Кормилица у меня была своя крепостная крестьянка, Домна, к которой я впоследствии любил бегать украдкой в деревню. Она готовила для меня яичницу и потчевала сливками; и тем и другим я с жадностью насыщался, потому что дома нас держали впроголодь. В кормилицы бабы шли охотно, потому что это, во-первых, освобождало их на время от барщины, во-вторых, исправная выкормка барчонка или барышни обыкновенно сопровождалась отпуском на волю кого-нибудь из кормилкиных детей. Впрочем, отпускали исключительно девочек, так как увольнение мальчика (будущего тяглеца) считалось убыточным; девка же, и по достижении совершенных лет, продавалась на вывод не дороже пятидесяти рублей ассигнациями. Моей кормилице не повезло в этом случае. Дом ее был из бедных, и «вольную» ее дочь Дашутку не удалось выдать замуж на-сторону за вольного человека. Поэтому она вошла в семью своего же однодеревенца и таким образом закрепостилась вновь.
Нянек я помню очень смутно. Они менялись почти беспрерывно, потому что матушка была вообще гневлива и сверх того держалась своеобразной системы, в силу которой крепостные, не изнывавшие с утра до ночи на работе, считались дармоедами.
— Зажирела в няньках, ишь мясищи-то нагуляла! — говорила она и, не откладывая дела в долгий ящик, определяла няньку в прачки, в ткачихи или засаживала за пяльцы и пряжу.
Замечательно, что между многочисленными няньками, которые пестовали мое детство, не было ни одной сказочницы. Вообще весь наш домашний обиход стоял на вполне реальной почве, и сказочный элемент отсутствовал в нем. Детскому воображению приходилось искать пищи самостоятельно, создавать свой собственный сказочный мир, не имевший никакого соприкосновения с народной жизнью и ее преданиями, но зато наполненный всевозможными фантасмагориями, содержанием для которых служило богатство, а еще более — генеральство. Последнее представлялось высшим жизненным идеалом, так как все в доме говорили о генералах, даже об отставных, не только с почтением, но и с боязнью.
Я помню, однажды отец получил от предводителя письмо с приглашением на выборы, и на конверте было написано: «его превосходительству» (отец в молодости служил в Петербурге и дослужился до коллежского советника, но многие из его бывших товарищей пошли далеко и занимали видные места).
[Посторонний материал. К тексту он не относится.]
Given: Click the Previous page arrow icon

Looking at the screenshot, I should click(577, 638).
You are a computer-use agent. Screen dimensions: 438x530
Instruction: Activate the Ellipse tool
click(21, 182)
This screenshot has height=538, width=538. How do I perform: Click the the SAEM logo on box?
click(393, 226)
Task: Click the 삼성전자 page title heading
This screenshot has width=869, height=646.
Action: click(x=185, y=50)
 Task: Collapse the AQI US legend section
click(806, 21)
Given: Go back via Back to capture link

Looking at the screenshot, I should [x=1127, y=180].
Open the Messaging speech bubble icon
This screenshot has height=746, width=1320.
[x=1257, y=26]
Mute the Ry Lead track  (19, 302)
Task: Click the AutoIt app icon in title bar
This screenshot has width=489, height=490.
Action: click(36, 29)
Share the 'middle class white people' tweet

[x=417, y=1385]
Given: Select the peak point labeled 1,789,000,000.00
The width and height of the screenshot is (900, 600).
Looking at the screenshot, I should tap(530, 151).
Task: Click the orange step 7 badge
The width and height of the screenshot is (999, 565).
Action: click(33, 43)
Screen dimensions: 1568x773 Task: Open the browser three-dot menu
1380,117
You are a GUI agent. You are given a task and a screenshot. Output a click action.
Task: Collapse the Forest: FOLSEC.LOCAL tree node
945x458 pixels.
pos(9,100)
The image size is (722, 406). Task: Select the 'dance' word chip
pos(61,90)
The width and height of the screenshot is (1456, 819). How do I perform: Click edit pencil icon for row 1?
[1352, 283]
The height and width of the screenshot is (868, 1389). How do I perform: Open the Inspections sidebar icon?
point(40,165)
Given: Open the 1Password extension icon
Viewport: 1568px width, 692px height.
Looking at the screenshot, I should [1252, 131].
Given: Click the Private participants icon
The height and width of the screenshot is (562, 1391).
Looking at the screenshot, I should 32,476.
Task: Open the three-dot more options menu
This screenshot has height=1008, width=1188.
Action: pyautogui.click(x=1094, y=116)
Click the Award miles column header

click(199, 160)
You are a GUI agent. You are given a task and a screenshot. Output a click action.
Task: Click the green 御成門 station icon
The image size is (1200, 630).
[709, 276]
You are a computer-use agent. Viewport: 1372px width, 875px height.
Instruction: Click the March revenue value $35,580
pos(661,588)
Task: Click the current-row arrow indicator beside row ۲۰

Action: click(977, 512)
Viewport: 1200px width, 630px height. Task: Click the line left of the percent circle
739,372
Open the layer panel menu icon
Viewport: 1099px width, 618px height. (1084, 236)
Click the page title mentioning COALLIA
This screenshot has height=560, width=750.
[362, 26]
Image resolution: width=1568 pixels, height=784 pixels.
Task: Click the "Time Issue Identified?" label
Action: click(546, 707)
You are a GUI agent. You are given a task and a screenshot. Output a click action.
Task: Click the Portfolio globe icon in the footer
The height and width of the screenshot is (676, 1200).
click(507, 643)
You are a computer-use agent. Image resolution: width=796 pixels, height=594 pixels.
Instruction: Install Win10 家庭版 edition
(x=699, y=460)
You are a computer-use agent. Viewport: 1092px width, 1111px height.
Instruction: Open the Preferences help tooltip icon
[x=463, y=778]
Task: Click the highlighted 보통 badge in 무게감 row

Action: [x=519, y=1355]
Догадкам и удивлению конца не было. Отец с неделю носил конверт в кармане и всем показывал.
— А кто знает — взяли да в превосходительные и произвели, — говорил он. — Бывали же прежде такие случаи — отчего ж не случиться и теперь? Сижу я в своем Малиновце, ничего не знаю, а там, может быть, кто-нибудь из старых товарищей взял да и шепнул. Вот при Павле Петровиче такой казус был: встретился государю кто-то из самых простых и на вопрос: «Как вас зовут?» — отвечал: «Евграф такой-то!» А государь недослышал и переспросил: «Граф такой-то?» — «Ев-Граф такой-то», — повторил спрашиваемый. «Царское слово свято! — сказал тогда государь, — поздравляю вас графом!» И пошел с тех пор граф Евграф щеголять, Так-то, может быть, и со мной. Сижу, ничего не знаю, а там: «Быть по сему» — и дело с концом.
Впрочем, я не могу сказать, чтобы фактическая сторона моих детских воспоминаний была особенно богата. Тем не менее, так как у меня было много старших сестер и братьев, которые уже учились в то время, когда я ничего не делал, а только прислушивался и приглядывался, то память моя все-таки сохранила некоторые достаточно яркие впечатления. Припоминается беспрерывный детский плач, раздававшийся за классным столом; припоминается целая свита гувернанток, следовавших одна за другой и с непонятною для нынешнего времени жестокостью сыпавших колотушками направо и налево. Помнится родительское равнодушие. Как во сне проходят передо мной и Каролина Карловна, и Генриетта Карловна, и Марья Андреевна, и француженка Даламберша, которая ничему учить не могла, но пила ерофеич и ездила верхом по-мужски. Все они бесчеловечно дрались, а Марью Андреевну (дочь московского немца-сапожника) даже строгая наша мать называла фурией. Так что во все время ее: пребывания уши у детей постоянно бывали покрыты болячками.
Внешней обстановкой моего детства, в смысле гигиены, опрятности и питания, я похвалиться не могу. Хотя в нашем доме достаточно было комнат, больших, светлых и с обильным содержанием воздуха, но это были комнаты парадные; дети же постоянно теснились: днем — в небольшой классной комнате, а ночью — в общей детской, тоже маленькой, с низким потолком и в зимнее время вдобавок жарко натопленной. Тут было поставлено четыре-пять детских кроватей, а на полу, на войлоках, спали няньки. Само собой разумеется, не было недостатка ни в клопах, ни в тараканах, ни в блохах. Эти насекомые были как бы домашними друзьями. Когда уже чересчур донимали, то кровати выносили и обваривали кипятком, а тараканов по зимам морозили.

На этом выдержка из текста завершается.